## THE PROBLEM
Copy the lines below, switching "Lo Mein" to "Pad Thai" and leaving everything else unchanged.

## Entries for locating words and elements
══════════

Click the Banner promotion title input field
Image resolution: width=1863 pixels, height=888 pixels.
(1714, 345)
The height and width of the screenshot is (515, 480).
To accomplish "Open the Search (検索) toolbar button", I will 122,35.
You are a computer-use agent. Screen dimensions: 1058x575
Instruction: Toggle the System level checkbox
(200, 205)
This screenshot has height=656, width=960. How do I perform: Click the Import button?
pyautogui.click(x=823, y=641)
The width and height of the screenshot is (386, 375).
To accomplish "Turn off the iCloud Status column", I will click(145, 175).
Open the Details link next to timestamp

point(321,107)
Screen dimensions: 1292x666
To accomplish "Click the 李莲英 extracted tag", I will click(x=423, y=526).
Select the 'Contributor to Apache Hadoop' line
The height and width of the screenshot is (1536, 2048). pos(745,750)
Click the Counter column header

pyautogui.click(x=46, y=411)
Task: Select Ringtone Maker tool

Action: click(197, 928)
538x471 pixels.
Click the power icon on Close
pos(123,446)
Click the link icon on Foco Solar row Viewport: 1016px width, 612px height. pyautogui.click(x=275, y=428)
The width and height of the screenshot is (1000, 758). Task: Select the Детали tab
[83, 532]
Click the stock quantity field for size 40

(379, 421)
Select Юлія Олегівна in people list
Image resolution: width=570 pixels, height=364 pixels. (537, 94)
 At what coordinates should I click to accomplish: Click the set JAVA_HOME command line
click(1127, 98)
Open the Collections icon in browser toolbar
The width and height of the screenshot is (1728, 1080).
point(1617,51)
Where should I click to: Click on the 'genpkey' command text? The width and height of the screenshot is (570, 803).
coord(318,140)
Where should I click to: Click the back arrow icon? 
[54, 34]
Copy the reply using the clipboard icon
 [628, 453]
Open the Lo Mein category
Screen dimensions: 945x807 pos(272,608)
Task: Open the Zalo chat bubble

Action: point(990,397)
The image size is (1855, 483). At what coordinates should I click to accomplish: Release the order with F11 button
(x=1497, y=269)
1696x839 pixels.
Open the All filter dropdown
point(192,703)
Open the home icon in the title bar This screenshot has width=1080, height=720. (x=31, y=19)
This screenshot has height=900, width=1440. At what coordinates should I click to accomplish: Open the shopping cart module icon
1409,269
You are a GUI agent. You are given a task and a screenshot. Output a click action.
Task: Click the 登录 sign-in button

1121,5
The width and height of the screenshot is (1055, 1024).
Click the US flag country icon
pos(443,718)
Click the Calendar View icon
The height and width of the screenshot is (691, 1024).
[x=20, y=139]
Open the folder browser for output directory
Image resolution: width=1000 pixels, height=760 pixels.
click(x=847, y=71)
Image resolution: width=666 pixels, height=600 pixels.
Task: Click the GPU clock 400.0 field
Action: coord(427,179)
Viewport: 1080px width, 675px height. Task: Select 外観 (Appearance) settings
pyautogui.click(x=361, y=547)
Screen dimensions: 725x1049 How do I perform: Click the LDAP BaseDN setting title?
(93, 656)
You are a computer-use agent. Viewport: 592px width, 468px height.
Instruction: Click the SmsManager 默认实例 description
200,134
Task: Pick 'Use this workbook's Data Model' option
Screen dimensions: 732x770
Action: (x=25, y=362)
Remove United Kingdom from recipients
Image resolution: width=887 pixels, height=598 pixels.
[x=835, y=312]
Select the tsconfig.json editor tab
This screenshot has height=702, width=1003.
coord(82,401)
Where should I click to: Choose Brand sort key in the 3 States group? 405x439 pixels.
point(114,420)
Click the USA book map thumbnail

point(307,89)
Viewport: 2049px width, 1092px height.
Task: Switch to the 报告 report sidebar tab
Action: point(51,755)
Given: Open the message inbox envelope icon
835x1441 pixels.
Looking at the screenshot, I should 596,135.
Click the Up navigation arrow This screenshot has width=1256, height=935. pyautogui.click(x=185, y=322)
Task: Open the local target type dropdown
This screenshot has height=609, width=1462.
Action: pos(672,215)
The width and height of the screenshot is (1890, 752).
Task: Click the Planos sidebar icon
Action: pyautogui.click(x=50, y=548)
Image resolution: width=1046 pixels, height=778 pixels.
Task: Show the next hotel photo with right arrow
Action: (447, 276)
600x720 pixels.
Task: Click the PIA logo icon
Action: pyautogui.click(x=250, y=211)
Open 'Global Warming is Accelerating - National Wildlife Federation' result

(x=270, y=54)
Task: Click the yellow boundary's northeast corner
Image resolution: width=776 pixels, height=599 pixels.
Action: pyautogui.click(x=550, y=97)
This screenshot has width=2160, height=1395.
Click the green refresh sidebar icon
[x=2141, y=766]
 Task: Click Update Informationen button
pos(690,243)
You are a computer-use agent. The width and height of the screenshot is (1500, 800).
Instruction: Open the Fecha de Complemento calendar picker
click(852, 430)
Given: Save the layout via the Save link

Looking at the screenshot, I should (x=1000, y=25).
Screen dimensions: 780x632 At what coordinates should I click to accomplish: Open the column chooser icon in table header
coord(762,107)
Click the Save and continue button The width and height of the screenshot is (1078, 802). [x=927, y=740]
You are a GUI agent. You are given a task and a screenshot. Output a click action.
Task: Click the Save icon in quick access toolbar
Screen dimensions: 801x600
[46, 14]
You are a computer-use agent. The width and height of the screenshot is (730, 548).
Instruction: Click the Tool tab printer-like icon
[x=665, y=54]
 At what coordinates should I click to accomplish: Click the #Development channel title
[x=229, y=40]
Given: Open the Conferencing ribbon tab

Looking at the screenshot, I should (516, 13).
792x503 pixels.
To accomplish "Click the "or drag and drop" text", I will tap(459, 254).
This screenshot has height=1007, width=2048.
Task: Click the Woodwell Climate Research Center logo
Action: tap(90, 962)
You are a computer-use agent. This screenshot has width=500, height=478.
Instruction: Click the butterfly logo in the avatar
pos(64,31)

══════════

## SOLUTION TO THIS TASK
Click the Banner promotion title input field
Image resolution: width=1863 pixels, height=888 pixels.
(1714, 345)
The height and width of the screenshot is (515, 480).
To accomplish "Open the Search (検索) toolbar button", I will 122,35.
You are a computer-use agent. Screen dimensions: 1058x575
Instruction: Toggle the System level checkbox
(200, 205)
This screenshot has height=656, width=960. How do I perform: Click the Import button?
pyautogui.click(x=823, y=641)
The width and height of the screenshot is (386, 375).
To accomplish "Turn off the iCloud Status column", I will click(145, 175).
Open the Details link next to timestamp

point(321,107)
Screen dimensions: 1292x666
To accomplish "Click the 李莲英 extracted tag", I will click(x=423, y=526).
Select the 'Contributor to Apache Hadoop' line
The height and width of the screenshot is (1536, 2048). pos(745,750)
Click the Counter column header

pyautogui.click(x=46, y=411)
Task: Select Ringtone Maker tool

Action: click(197, 928)
538x471 pixels.
Click the power icon on Close
pos(123,446)
Click the link icon on Foco Solar row Viewport: 1016px width, 612px height. pyautogui.click(x=275, y=428)
The width and height of the screenshot is (1000, 758). Task: Select the Детали tab
[83, 532]
Click the stock quantity field for size 40

(379, 421)
Select Юлія Олегівна in people list
Image resolution: width=570 pixels, height=364 pixels. (537, 94)
 At what coordinates should I click to accomplish: Click the set JAVA_HOME command line
click(1127, 98)
Open the Collections icon in browser toolbar
The width and height of the screenshot is (1728, 1080).
point(1617,51)
Where should I click to: Click on the 'genpkey' command text? The width and height of the screenshot is (570, 803).
coord(318,140)
Where should I click to: Click the back arrow icon? 
[54, 34]
Copy the reply using the clipboard icon
 [628, 453]
Open the Pad Thai category
Screen dimensions: 945x807 pos(272,608)
Task: Open the Zalo chat bubble

Action: point(990,397)
The image size is (1855, 483). At what coordinates should I click to accomplish: Release the order with F11 button
(x=1497, y=269)
1696x839 pixels.
Open the All filter dropdown
point(192,703)
Open the home icon in the title bar This screenshot has width=1080, height=720. (x=31, y=19)
This screenshot has height=900, width=1440. At what coordinates should I click to accomplish: Open the shopping cart module icon
1409,269
You are a GUI agent. You are given a task and a screenshot. Output a click action.
Task: Click the 登录 sign-in button

1121,5
The width and height of the screenshot is (1055, 1024).
Click the US flag country icon
pos(443,718)
Click the Calendar View icon
The height and width of the screenshot is (691, 1024).
[x=20, y=139]
Open the folder browser for output directory
Image resolution: width=1000 pixels, height=760 pixels.
click(x=847, y=71)
Image resolution: width=666 pixels, height=600 pixels.
Task: Click the GPU clock 400.0 field
Action: coord(427,179)
Viewport: 1080px width, 675px height. Task: Select 外観 (Appearance) settings
pyautogui.click(x=361, y=547)
Screen dimensions: 725x1049 How do I perform: Click the LDAP BaseDN setting title?
(93, 656)
You are a computer-use agent. Viewport: 592px width, 468px height.
Instruction: Click the SmsManager 默认实例 description
200,134
Task: Pick 'Use this workbook's Data Model' option
Screen dimensions: 732x770
Action: (x=25, y=362)
Remove United Kingdom from recipients
Image resolution: width=887 pixels, height=598 pixels.
[x=835, y=312]
Select the tsconfig.json editor tab
This screenshot has height=702, width=1003.
coord(82,401)
Where should I click to: Choose Brand sort key in the 3 States group? 405x439 pixels.
point(114,420)
Click the USA book map thumbnail

point(307,89)
Viewport: 2049px width, 1092px height.
Task: Switch to the 报告 report sidebar tab
Action: point(51,755)
Given: Open the message inbox envelope icon
835x1441 pixels.
Looking at the screenshot, I should 596,135.
Click the Up navigation arrow This screenshot has width=1256, height=935. pyautogui.click(x=185, y=322)
Task: Open the local target type dropdown
This screenshot has height=609, width=1462.
Action: pos(672,215)
The width and height of the screenshot is (1890, 752).
Task: Click the Planos sidebar icon
Action: pyautogui.click(x=50, y=548)
Image resolution: width=1046 pixels, height=778 pixels.
Task: Show the next hotel photo with right arrow
Action: (447, 276)
600x720 pixels.
Task: Click the PIA logo icon
Action: pyautogui.click(x=250, y=211)
Open 'Global Warming is Accelerating - National Wildlife Federation' result

(x=270, y=54)
Task: Click the yellow boundary's northeast corner
Image resolution: width=776 pixels, height=599 pixels.
Action: pyautogui.click(x=550, y=97)
This screenshot has width=2160, height=1395.
Click the green refresh sidebar icon
[x=2141, y=766]
 Task: Click Update Informationen button
pos(690,243)
You are a computer-use agent. The width and height of the screenshot is (1500, 800).
Instruction: Open the Fecha de Complemento calendar picker
click(852, 430)
Given: Save the layout via the Save link

Looking at the screenshot, I should (x=1000, y=25).
Screen dimensions: 780x632 At what coordinates should I click to accomplish: Open the column chooser icon in table header
coord(762,107)
Click the Save and continue button The width and height of the screenshot is (1078, 802). [x=927, y=740]
You are a GUI agent. You are given a task and a screenshot. Output a click action.
Task: Click the Save icon in quick access toolbar
Screen dimensions: 801x600
[46, 14]
You are a computer-use agent. The width and height of the screenshot is (730, 548).
Instruction: Click the Tool tab printer-like icon
[x=665, y=54]
 At what coordinates should I click to accomplish: Click the #Development channel title
[x=229, y=40]
Given: Open the Conferencing ribbon tab

Looking at the screenshot, I should (516, 13).
792x503 pixels.
To accomplish "Click the "or drag and drop" text", I will tap(459, 254).
This screenshot has height=1007, width=2048.
Task: Click the Woodwell Climate Research Center logo
Action: tap(90, 962)
You are a computer-use agent. This screenshot has width=500, height=478.
Instruction: Click the butterfly logo in the avatar
pos(64,31)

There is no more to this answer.